本研究は、ミリ波~テラヘルツ波帯電波望遠鏡の受信機に使用される立体伝送路である導波管の伝送損失を極限まで低減させるための新しい技術を提案し、その実証実験を行った。具体的には、完全導電性を有する超伝導金属を導波管壁面の材料とする「超伝導導波管」を製作し、極低温下で伝送特性を測定することによって、従来の常伝導金属製の導波管と比べて伝送損失を大幅に低減可能なことを示した。さらに、三次元電磁界シミュレーションを用いて測定結果を解析することにより、超伝導矩形導波管の主要な伝送モードを考察した。以上により、世界初の超伝導導波管の実用化に向けた製作技術の確立、伝送特性の解明、有用性の実証に成功した。
電波と赤外線の境界に位置する電磁波領域である「ミリ波~テラヘルツ波」は、エレクトロニクスとフォトニクス技術が適用される境界領域に位置し、最後の未開拓波長帯と言われている。
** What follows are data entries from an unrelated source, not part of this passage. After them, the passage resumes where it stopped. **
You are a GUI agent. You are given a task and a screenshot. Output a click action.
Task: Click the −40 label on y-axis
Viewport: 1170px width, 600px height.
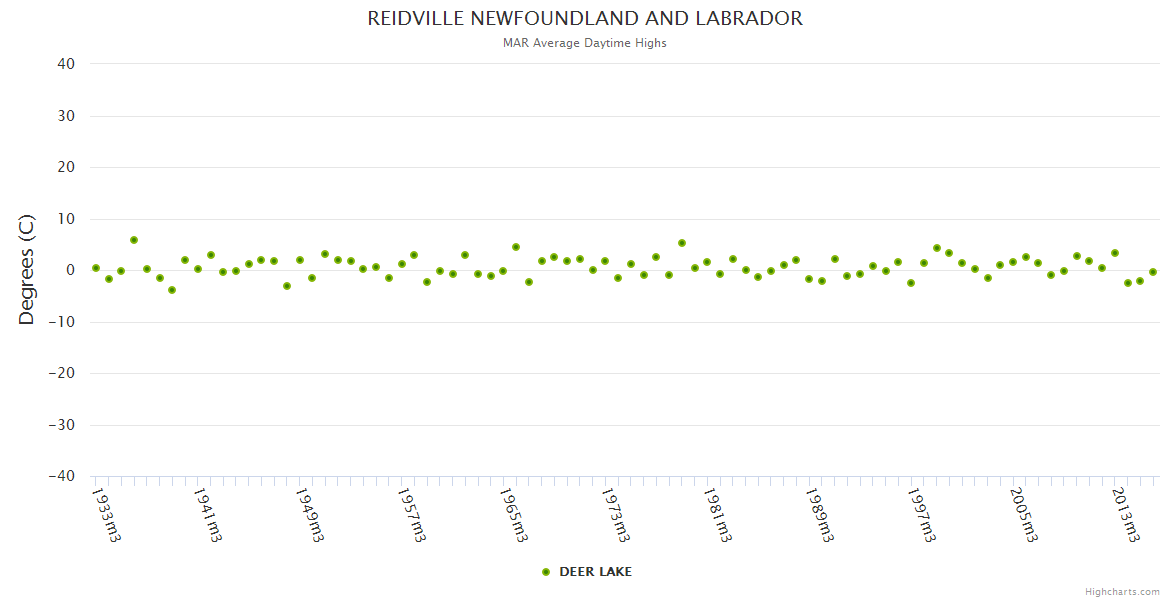coord(62,476)
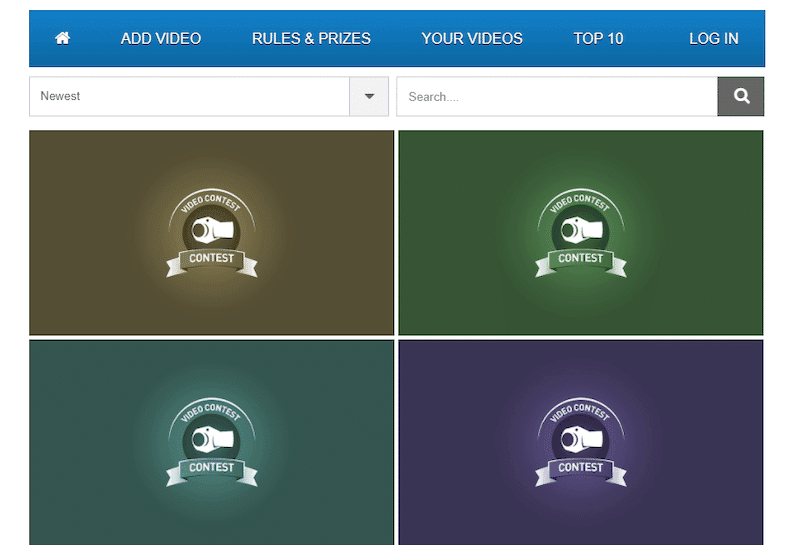Go to Rules & Prizes
Viewport: 800px width, 545px height.
(311, 39)
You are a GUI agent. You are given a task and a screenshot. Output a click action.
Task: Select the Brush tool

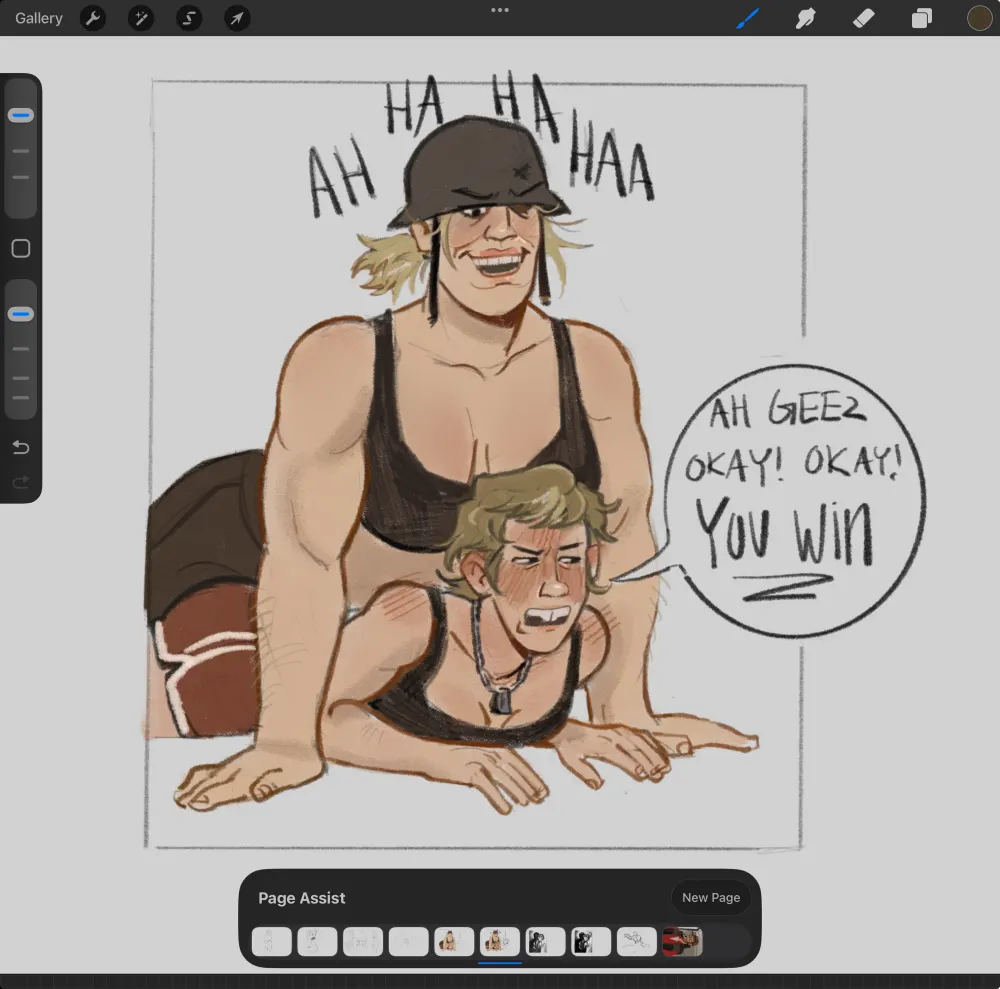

科学観測のほか、情報・通信、医療・バイオ、セキュリティ分野などでの応用が期待されている一方、既存の技術では発振・伝送・検出が困難であり、それが未開拓領域として残されている所以である。本研究は、この領域の基礎課題の一つである「伝送」の技術開拓に資するものである。超伝導伝送路は、平面回路や同軸ケーブルは既に市販されているが、導波管回路は実用例が無く、本研究の成果はテラヘルツ帯導波管コンポーネントの実現における重要な足掛かりとなる。